Reforçamos nosso compromisso com a qualidade da assistência em saúde e seguimos focados na melhoria contínua da prestação dos nossos serviços à comunidade".
Prefeitura de Campo Bom
"Antes de falar sobre a sentença, o Município volta a manifestar sua solidariedade com os familiares das vítimas desse trágico incidente.
A condenação pelos eventos ocorridos foi dos réus Air Liquid e Associação Beneficente São Miguel. A estes cabe cumprir a sentença de condenação. Ao Município somente caberá responsabilidade se eles não cumprirem com a decisão na qual foram condenados.
Quanto a sentença de 26 páginas, o Município está analisando seus detalhes e deverá recorrer no que tange sua responsabilidade subsidiária porque ainda entende que não há nexo causal entre seu agir e o resultado ocorrido.
Ainda, a condenação subsidiária do Município confirma o que se afirmou como defesa durante o curso do processo: não há qualquer conduta do Município que implique em agir culposo pelos eventos ocorridos. A condenação subsidiária corrobora o que se afirma, sendo a responsabilidade imposta ao Município tão somente porque mantinha a contratação da empresa que administrava o hospital, não tendo sido nem sequer negligente no seu dever fiscalizatório do contrato.
Atualmente quem administra o Hospital é a Associação Hospitalar Vila Nova. A ABSM foi afastada em 2022. Além disso, não compete ao Município estabelecer quem é a fornecedora do oxigênio medicinal. Compete ao Município verificar se a Administradora do Hospital mantém contrato de fornecimento de oxigênio medicinal com empresa idônea."
Air Liquide
"A Air Liquide Brasil está totalmente comprometida com a segurança e o bem-estar de seus funcionários, clientes e pacientes. Fomos informados a respeito da decisão da Justiça em 3 de fevereiro de 2025. No entanto, a empresa respeitosamente discorda da sentença, sendo que irá recorrer de tal decisão. Reiteramos nosso compromisso de seguir colaborando com as autoridades."
Relembre o caso
As seis mortes ocorreram após instabilidade na distribuição do oxigênio na manhã de 19 de março de 2021. Uma sindicância feita pelo hospital em maio de 2021 concluiu que houve falta de reabastecimento pela Air Liquide. Na época, a empresa afirmou que foi contatada no dia do incidente, que auxiliou remotamente para começar o sistema de backup e, ainda, que forneceu novos cilindros de oxigênio ao hospital.
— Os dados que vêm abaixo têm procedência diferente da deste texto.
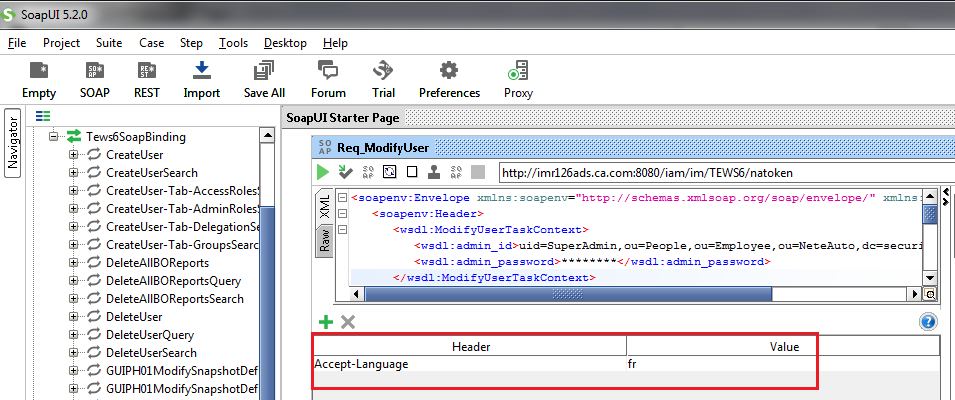Expand the DeleteUserQuery operation node

73,335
Em junho do mesmo ano, uma comissão parlamentar de inquérito (CPI) aberta na Câmara de Campo Bom aprovou relatório que responsabilizou a empresa fornecedora de oxigênio, funcionários do hospital e a terceirizada que prestava serviços de manutenção à casa de saúde pelo caso.
A Polícia Civil indiciou seis funcionários do Hospital Lauro Réus e dois da empresa Air Liquide por homicídio culposo. Segundo a investigação, concluída em junho de 2021, as mortes foram causadas pela falha na suplementação de oxigênio registrada naquela manhã. Foi este inquérito que deu origem à denúncia apresentada pelo MP-RS.
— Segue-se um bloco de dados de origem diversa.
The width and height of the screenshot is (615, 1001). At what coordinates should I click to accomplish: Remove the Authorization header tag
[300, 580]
Um segundo inquérito apontou que outras 15 pessoas também internadas no hospital faleceram nos dias seguintes e que a falha poderia ter causado os óbitos. No entanto, não houve indiciamentos nessa investigação.
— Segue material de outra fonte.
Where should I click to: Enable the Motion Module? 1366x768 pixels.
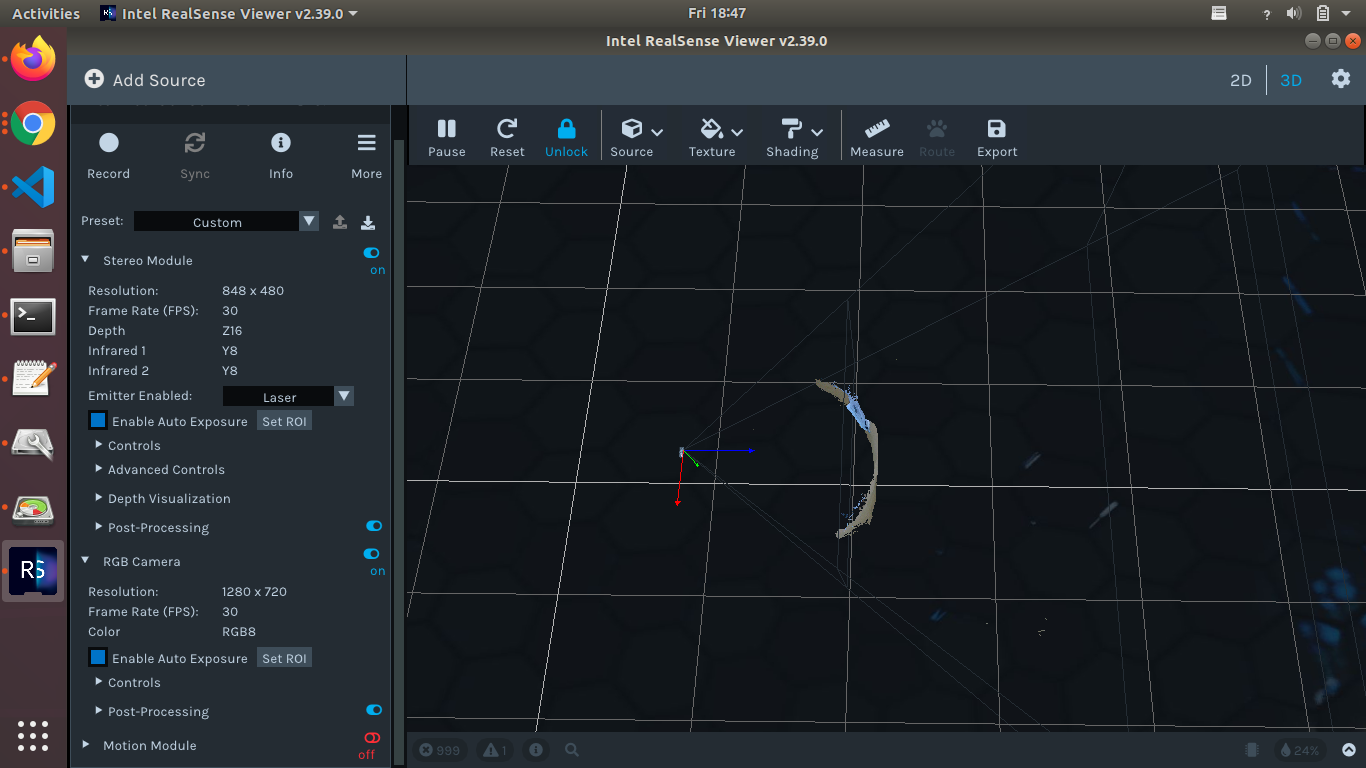[371, 739]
Em março de 2022, o Ministério Público ingressou com uma ação civil pública contra a mantenedora do Hospital Lauro Réus e a empresa Air Liquide. A promotoria pediu a indisponibilidade e o bloqueio dos bens dos réus a fim de garantir eventuais indenizações a familiares dos seis pacientes mortos.
Na último domingo (2), a Justiça proferiu a sentença, reconhecendo a responsabilidade solidária da ABSM e da Air Liquide Brasil Ltda., além da responsabilidade subsidiária do município de Campo Bom.